Fish were fed 5% body weight daily, divided into two parts with one half given morning (0800 – 0900) and the other evenings (1600 – 1700) hours. Feeding of fish was carried out after siphoning waste materials and some water each morning with 20 litres freshwater addition to minimize pollution of the aquaria. Fortnight Sampling was adopted to monitor weight, health status and subsequently feed adjustment in both experiments. The water quality parameters were monitored at weekly intervals during the experimental period. The P-701 pH-meter was used for pH measurements. Ammonia and nitrite were measured with the aid of a visible spectrophotometer after it had been treated with Nessler’s reagent. Digestibility trial was undertaken in the in-door after the first four weeks. 1% chromic-oxide was added to the feed at pelleting for this purpose. Weighed feed based on ration per day were given and three days collections of faecal materials was adopted. The feeding trials lasted 42 days and 84 days in the indoor and outdoor respectively. At the end of the feeding trials, final physical measurements were taken and four fish per replicate were randomly selected to obtain blood sample, viscera organs and carcass for final proximate analysis and histhopathological examination.

Chemical analyses

Analyses of the fish meal, feed, faecal samples were carried out following the procedures of AOAC [11]. Nitrogen was measured following the micro-Kjeldahl methods. Amino acids were measured after acid hydrolysis of protein using the Pico Tag method [12] and high pressure liquid chromatography (HPLC). Sulphur amino acids (Cysteine or methionine) were measured separately using similar methods after oxidation with performic acid. Chromic oxide in feed was measured following methods described by Cho and Kaushik [13]. Haematological values were measured following standard methods [14-16] and Dacie et al. [17]. Mineral content was determined by Atomic Absorption Spectrophotometer analysis.

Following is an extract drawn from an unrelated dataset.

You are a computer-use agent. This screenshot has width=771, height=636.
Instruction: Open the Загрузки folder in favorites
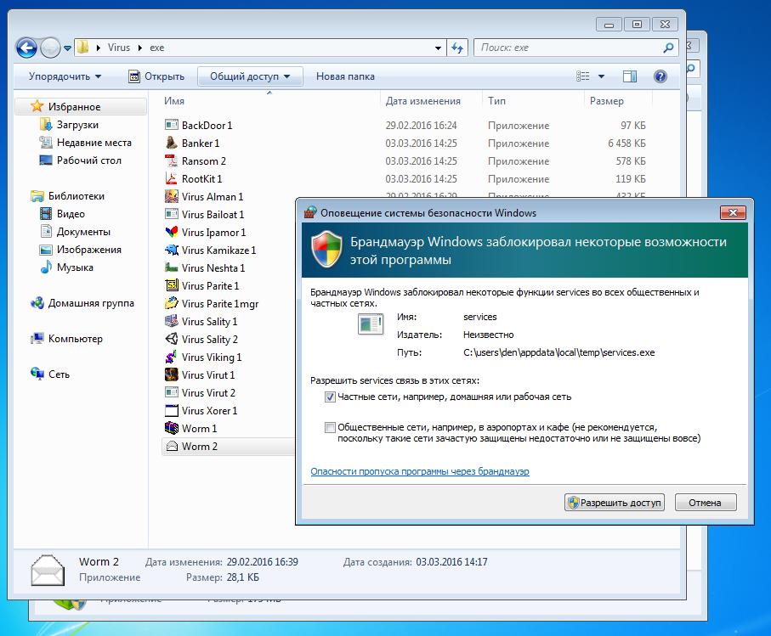tap(77, 125)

Calculations and statistical analysis

Parameters such as Weight gain = (Final weight – Initial weight); Apparent Feed consumed= (Estimated feed supplied during the experimental period); Feed conversion ratio (FCR) = (Apparent Feed intake/Weight gain, Hardy and Barrow, 2005); Specific growth rate (SGR) = {(In Final weight – In Initial weight/ Experimental period) x 100%}; Hepatosomatic Index = (Liver weight / Body weight x 100%); Apparent Digestibility coefficient = {% Nutrient in feaces / %Nutrient in diet x %Cr2O in diet / %Cr2O in faces} x100 [13].

Data obtained were subjected to one way analysis of variance (ANOVA) using SPSS Version 15.0 for windows according to the statistical principle of Steel and Torrie [18]. Where ANOVA identified significant difference, means were separated using Duncan Multiple Range Test [19] by setting the aggregate type – 1 error at 5% level.

Results and Discussion

Chemical analysis of reference and test ingredients

Proximate Composition: The results of proximate composition analysis of the reference (DFM) and the test (CFM) ingredients are presented in figure 1. The clupeids’ crude protein content (C.P.) 70.68% is not significantly different from the 72.60% C.P. of DFM (P<0.05).

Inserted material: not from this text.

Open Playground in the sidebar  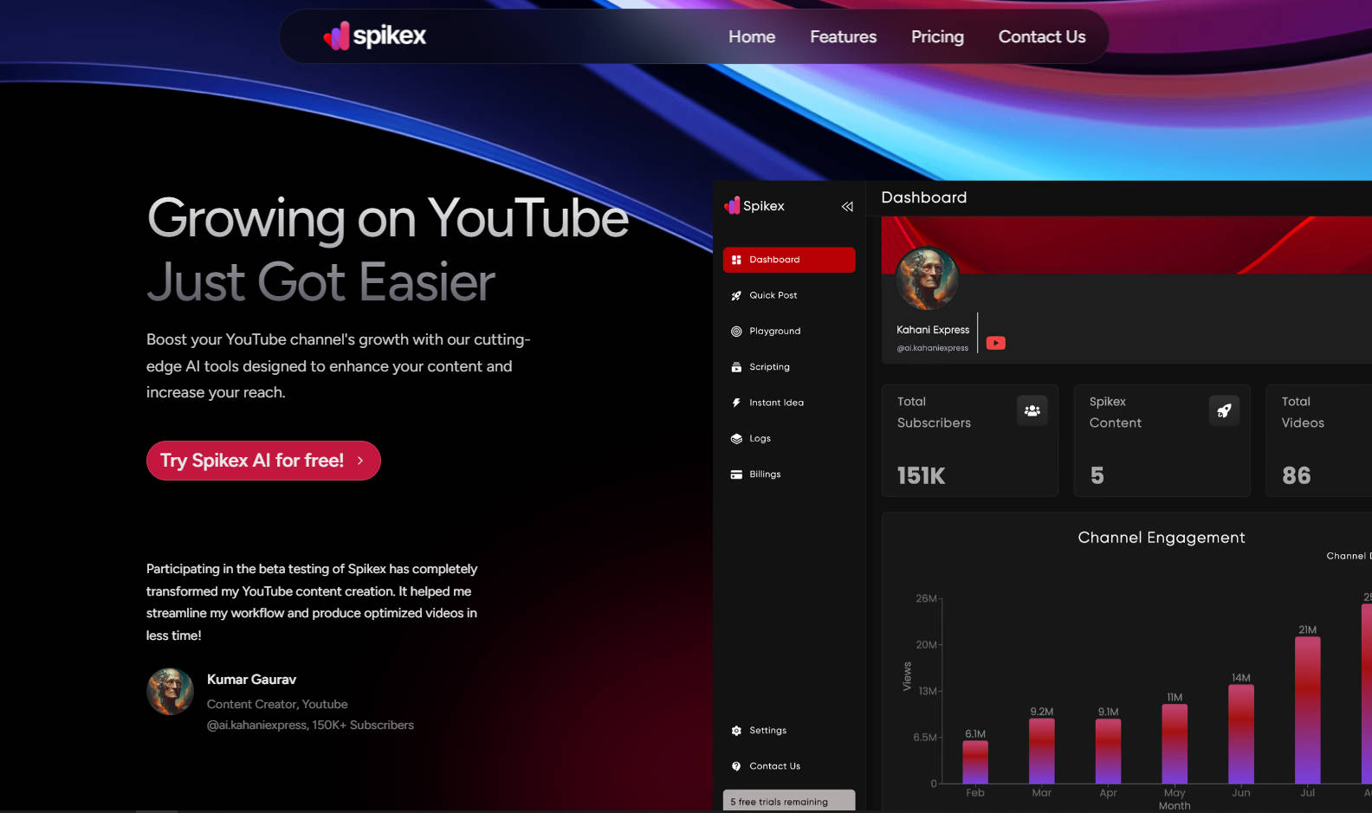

Figure 1: Proximate Composition of DFM and CFM.

Amino acid Profile of Clupeids and Danish Fish meals: Figure 2 showed the amino acids’ profile of the two fish meals. The values of amino acids (AA) of both are not far from each other but CFM was higher in all AA. However, it was interesting to note that the sulphur amino acids (methionine and cysteine) values were also higher in CFM than in DFM despite the limiting nature of these amino acids in most feedstuff especially plant materials.

Figure 2: Amino acid composition of DFM and CFM.

Mineral Composition of CFM and DFM: The mineral composition showed in figure 3, indicated higher quantities of phosphorus and potassium for CFM. Minerals play vital roles in osmo-regulation as well as nervous and muscular activities. Generally, the analytical results showed an indication of the CFM being able to replace the DFM in fish feed. The high levels of minerals could help reduce the quantity of bone meal use in fish feeds if CFM is used in formulations.

Figure 3: Mineral Compositions of DFM and CFM.

Growth performance of C. gariepinus fed diets with graded levels of CFM

There was no significant difference between the treatments in most of the parameters evaluated (P>0.05; Figures 4,6). The results of the indoor and outdoor studies indicated positive replacement of the DFM with CFM without negative effect on growth performance. Similar results were obtained when soybean [3], live maggot and maggot meal [6,7] replaced 25-50% fish meal in C. gariepinus diets and crayfish dust meal and shrimp waste meal totally replaced DFM in broiler diets [9]. In all, there was a reduction in feed cost. Floatation of un-extruded feed was possible with CFM [10] and not with DFM. Ability of un-extruded feed to float with CFM use is an added advantage for fish farmers in the West African Sub-region who cannot afford feed extrusion machine but a simple pelleting machine for feed production.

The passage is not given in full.